Al término de esta solemne celebración eucarística, doy de nuevo las gracias al Señor por haberme dado la alegría de realizar esta visita pastoral a vuestra comunidad diocesana. He venido entre vosotros para alentaros y para confirmaros en la fidelidad a Cristo, como bien indica además el tema que habéis elegido: “Confirma a tus hermanos” (Lc 22, 31). Jesús dirigió estas palabras al apóstol Pedro en la Última Cena, encomendándole la tarea de ser aquí en la tierra Pastor de toda la Iglesia.
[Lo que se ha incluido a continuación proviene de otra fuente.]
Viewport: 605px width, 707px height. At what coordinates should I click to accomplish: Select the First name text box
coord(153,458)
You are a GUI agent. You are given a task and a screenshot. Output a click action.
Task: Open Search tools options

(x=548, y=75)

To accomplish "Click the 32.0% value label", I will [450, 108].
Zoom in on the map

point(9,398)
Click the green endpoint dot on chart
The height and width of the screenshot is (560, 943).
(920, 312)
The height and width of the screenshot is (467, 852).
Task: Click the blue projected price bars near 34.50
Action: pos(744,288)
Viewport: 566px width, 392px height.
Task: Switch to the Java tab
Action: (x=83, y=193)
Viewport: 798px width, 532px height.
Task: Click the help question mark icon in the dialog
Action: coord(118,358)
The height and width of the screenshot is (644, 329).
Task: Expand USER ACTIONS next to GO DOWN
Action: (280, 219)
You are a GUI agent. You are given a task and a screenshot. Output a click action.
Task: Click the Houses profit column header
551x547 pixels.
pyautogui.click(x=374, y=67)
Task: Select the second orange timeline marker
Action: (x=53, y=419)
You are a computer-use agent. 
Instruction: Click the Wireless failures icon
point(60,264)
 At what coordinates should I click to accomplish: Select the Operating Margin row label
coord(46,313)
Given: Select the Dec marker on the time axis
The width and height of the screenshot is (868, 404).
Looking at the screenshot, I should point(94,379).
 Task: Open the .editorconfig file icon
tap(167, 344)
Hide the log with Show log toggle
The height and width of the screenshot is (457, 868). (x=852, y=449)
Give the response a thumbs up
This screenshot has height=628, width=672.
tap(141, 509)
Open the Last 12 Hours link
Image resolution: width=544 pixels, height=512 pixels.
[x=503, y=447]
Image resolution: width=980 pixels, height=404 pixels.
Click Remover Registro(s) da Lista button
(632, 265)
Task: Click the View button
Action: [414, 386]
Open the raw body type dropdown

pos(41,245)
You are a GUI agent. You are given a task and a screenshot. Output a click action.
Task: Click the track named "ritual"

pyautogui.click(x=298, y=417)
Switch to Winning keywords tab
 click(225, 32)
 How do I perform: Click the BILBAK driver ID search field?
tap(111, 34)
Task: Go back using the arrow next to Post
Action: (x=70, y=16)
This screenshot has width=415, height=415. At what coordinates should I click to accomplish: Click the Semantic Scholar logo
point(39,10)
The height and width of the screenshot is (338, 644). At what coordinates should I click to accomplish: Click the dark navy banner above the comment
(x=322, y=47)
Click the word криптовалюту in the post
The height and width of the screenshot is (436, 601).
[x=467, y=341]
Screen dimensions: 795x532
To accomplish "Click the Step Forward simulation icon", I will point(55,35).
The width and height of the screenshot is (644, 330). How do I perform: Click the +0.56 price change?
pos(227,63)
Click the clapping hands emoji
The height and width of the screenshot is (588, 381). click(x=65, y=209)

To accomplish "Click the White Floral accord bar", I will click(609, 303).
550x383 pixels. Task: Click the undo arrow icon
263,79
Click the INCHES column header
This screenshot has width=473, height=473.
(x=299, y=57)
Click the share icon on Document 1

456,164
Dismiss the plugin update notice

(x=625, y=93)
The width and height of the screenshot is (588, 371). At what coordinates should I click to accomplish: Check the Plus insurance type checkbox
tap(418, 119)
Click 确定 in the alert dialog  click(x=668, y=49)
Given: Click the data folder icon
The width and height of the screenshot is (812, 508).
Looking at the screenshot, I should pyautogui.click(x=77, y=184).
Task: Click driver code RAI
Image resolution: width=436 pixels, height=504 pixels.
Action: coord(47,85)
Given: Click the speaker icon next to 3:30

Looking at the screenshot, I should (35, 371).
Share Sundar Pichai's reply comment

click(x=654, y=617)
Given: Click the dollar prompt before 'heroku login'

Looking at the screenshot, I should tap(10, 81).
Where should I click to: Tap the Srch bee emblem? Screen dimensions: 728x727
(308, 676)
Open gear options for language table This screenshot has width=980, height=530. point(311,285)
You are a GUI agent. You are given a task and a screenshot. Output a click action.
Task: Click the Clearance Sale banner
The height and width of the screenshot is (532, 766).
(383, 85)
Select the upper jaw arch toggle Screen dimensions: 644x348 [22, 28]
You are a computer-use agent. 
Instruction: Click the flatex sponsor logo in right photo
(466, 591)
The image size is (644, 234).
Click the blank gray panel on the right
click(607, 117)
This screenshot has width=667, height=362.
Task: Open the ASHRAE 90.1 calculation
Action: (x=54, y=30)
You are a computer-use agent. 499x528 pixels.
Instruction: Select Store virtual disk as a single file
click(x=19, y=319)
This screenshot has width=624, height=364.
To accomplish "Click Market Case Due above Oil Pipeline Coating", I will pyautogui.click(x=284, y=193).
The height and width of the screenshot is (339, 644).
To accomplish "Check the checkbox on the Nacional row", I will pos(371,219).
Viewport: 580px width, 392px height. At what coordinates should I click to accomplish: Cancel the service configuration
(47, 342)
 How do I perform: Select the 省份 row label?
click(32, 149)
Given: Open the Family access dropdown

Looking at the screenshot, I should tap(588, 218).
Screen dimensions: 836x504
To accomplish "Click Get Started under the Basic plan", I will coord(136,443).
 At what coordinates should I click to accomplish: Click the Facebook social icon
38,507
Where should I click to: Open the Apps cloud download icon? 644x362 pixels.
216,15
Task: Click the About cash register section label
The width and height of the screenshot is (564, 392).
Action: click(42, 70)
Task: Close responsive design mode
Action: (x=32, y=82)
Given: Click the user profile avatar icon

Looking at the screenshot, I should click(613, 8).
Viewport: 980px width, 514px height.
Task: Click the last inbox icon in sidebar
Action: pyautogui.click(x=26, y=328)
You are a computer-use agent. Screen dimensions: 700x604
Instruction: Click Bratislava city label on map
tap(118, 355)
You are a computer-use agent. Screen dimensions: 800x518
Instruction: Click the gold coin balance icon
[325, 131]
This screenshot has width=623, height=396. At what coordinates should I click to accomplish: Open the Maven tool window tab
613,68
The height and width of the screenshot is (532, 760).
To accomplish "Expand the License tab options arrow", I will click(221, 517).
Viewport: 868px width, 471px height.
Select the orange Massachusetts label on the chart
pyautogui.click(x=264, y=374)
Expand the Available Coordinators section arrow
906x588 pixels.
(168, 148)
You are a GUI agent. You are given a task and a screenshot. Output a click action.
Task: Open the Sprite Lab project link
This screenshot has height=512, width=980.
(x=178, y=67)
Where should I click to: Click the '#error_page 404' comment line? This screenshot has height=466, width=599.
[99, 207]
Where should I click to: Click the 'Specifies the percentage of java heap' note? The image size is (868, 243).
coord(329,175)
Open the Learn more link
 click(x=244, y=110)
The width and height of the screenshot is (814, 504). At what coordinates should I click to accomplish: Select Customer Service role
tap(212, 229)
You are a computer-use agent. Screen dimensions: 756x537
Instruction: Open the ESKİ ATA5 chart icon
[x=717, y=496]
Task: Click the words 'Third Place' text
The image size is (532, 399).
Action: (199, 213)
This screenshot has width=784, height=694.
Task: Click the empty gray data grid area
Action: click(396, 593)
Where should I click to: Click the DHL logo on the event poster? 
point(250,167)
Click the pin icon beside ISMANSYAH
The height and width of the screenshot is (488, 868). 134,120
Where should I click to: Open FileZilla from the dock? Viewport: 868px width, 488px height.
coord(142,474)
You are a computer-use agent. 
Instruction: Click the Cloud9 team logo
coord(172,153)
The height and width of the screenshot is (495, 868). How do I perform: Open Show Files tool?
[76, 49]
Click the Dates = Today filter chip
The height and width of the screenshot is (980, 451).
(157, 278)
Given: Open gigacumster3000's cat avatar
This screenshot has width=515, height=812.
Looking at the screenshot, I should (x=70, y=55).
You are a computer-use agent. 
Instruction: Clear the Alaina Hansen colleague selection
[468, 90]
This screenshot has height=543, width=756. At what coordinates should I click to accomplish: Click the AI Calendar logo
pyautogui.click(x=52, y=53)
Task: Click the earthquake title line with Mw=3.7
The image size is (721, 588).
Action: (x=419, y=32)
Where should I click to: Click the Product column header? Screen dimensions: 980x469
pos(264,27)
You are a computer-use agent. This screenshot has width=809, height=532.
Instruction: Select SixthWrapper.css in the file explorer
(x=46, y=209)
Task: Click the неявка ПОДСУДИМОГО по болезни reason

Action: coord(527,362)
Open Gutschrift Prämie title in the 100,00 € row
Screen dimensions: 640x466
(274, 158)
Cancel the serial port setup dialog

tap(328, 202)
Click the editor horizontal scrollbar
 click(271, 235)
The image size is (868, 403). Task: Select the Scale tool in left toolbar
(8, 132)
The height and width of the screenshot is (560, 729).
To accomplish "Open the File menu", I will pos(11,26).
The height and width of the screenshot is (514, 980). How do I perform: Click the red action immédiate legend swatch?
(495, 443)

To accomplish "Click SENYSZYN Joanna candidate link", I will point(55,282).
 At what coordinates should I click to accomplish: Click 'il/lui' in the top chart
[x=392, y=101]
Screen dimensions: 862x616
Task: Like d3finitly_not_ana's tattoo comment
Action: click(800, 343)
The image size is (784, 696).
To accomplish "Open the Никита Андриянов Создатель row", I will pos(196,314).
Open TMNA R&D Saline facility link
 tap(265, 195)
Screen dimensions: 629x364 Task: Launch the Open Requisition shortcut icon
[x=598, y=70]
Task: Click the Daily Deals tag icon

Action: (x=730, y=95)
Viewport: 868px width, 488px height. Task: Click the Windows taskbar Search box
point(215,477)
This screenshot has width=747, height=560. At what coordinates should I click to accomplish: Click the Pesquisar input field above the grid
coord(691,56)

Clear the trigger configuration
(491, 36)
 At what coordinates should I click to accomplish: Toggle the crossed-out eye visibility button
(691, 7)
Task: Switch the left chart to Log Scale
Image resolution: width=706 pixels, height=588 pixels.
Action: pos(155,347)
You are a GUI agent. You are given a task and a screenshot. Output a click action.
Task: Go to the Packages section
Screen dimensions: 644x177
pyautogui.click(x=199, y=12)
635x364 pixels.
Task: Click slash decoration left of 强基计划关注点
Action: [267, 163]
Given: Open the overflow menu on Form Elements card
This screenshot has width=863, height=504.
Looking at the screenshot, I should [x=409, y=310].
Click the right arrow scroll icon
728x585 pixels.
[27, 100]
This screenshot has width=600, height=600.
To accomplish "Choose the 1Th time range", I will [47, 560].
Desde hace muchos siglos vuestra diócesis se caracteriza por un singular vínculo de afecto y de comunión con el Sucesor de Pedro. He podido percibirlo al visitar el palacio de los Papas y, en particular, la sala del “Cónclave”. En el extenso territorio de la antigua Tuscia nació san León Magno, quien prestó un gran servicio a la verdad en la caridad, mediante un asiduo ejercicio de la palabra, testimoniado por sus Sermones y sus Cartas. En Blera tuvo lugar el nacimiento del Papa Sabiniano, sucesor de san Gregorio Magno; en Canino nació Pablo III. Viterbo fue escogida durante toda la segunda parte del siglo XIII como residencia de los Romanos Pontífices; aquí cinco de mis predecesores fueron elegidos y cuatro de ellos fueron sepultados; cincuenta la visitaron —el último fue el siervo de Dios Juan Pablo II, hace 25 años—. Estas cifras revisten un significado histórico, pero, en este momento, quisiera recalcar sobre todo su valor espiritual. A Viterbo se le llama justamente “Ciudad de los Papas”, y esto constituye para vosotros un estímulo ulterior para vivir y testimoniar la fe cristiana, la misma fe por la que dieron la vida los santos mártires Valentín e Hilario, custodiados en la iglesia catedral, los primeros de una larga estela de santos, mártires y beatos de vuestra tierra.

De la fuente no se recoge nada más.